(Collected data)
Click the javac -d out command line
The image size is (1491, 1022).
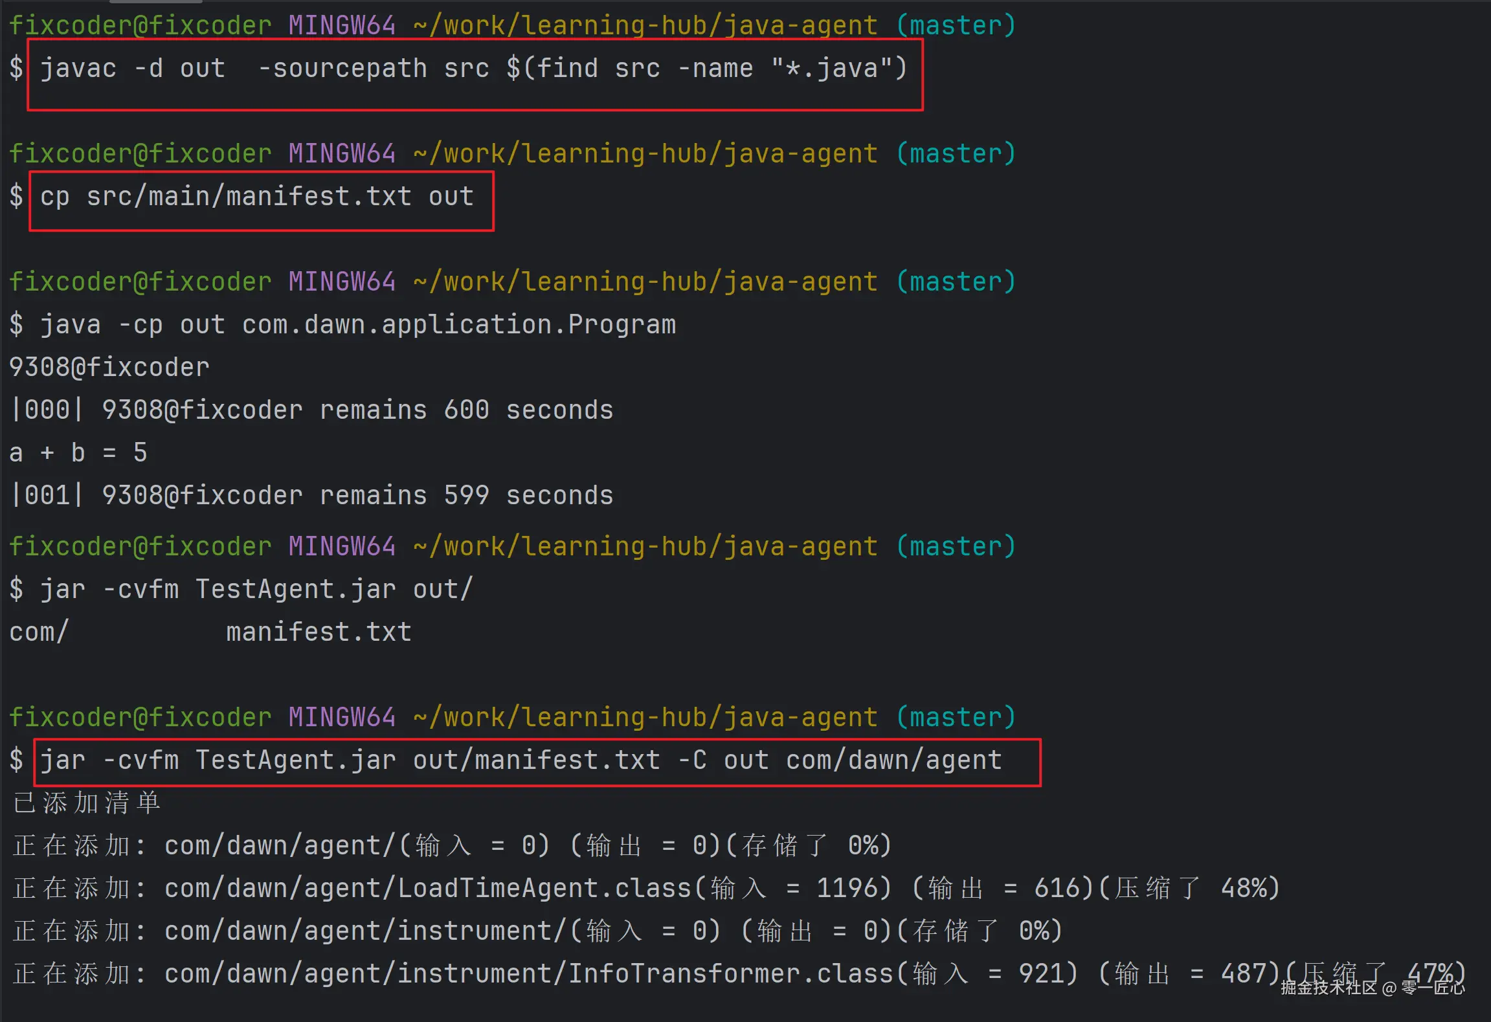pyautogui.click(x=473, y=69)
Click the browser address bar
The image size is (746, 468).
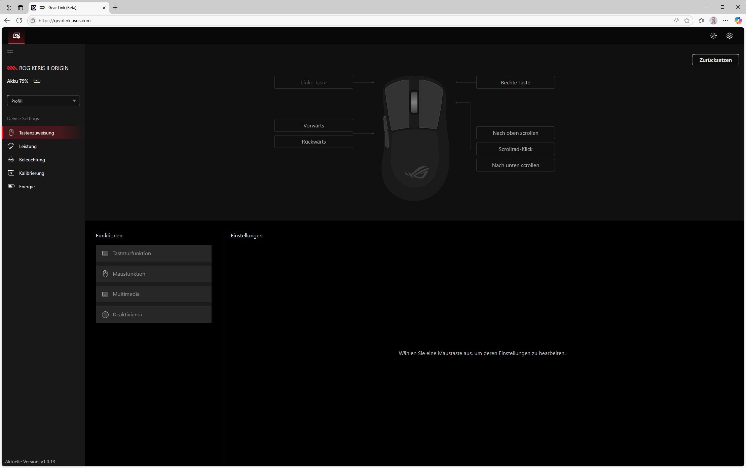pyautogui.click(x=336, y=21)
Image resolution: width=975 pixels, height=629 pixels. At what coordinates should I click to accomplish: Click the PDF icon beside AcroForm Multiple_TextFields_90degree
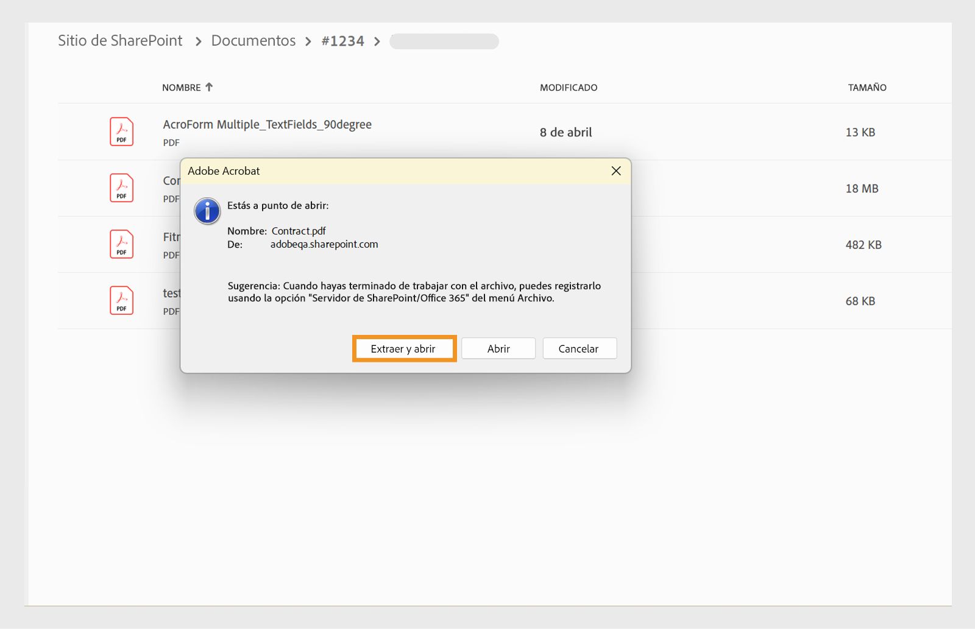pyautogui.click(x=121, y=132)
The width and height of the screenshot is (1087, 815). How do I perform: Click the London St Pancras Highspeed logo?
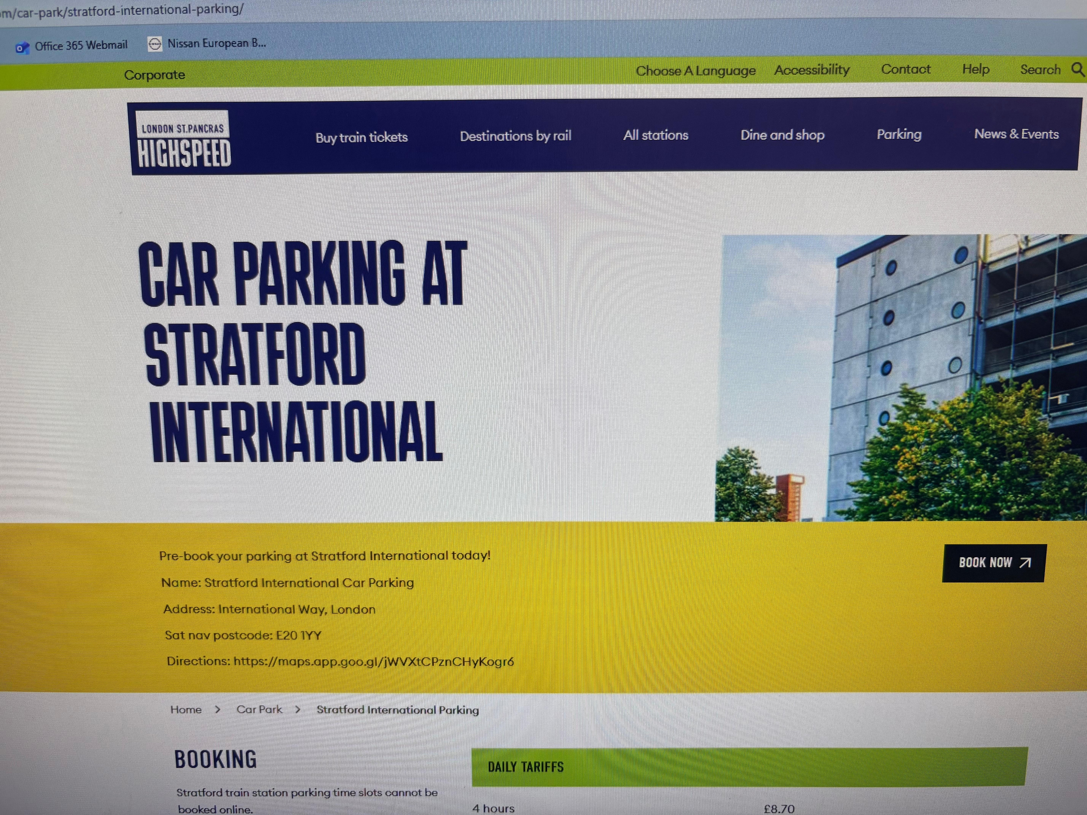183,139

● Problem description: All the records need to be printed again exactly as written, though without their pictures.

● Finished exercise:
Click the javac -d out command line
The image size is (1491, 1022).
pyautogui.click(x=473, y=69)
Click the browser address bar
The image size is (746, 468).
pyautogui.click(x=336, y=21)
Image resolution: width=975 pixels, height=629 pixels. At what coordinates should I click to accomplish: Click the PDF icon beside AcroForm Multiple_TextFields_90degree
pyautogui.click(x=121, y=132)
The width and height of the screenshot is (1087, 815). How do I perform: Click the London St Pancras Highspeed logo?
183,139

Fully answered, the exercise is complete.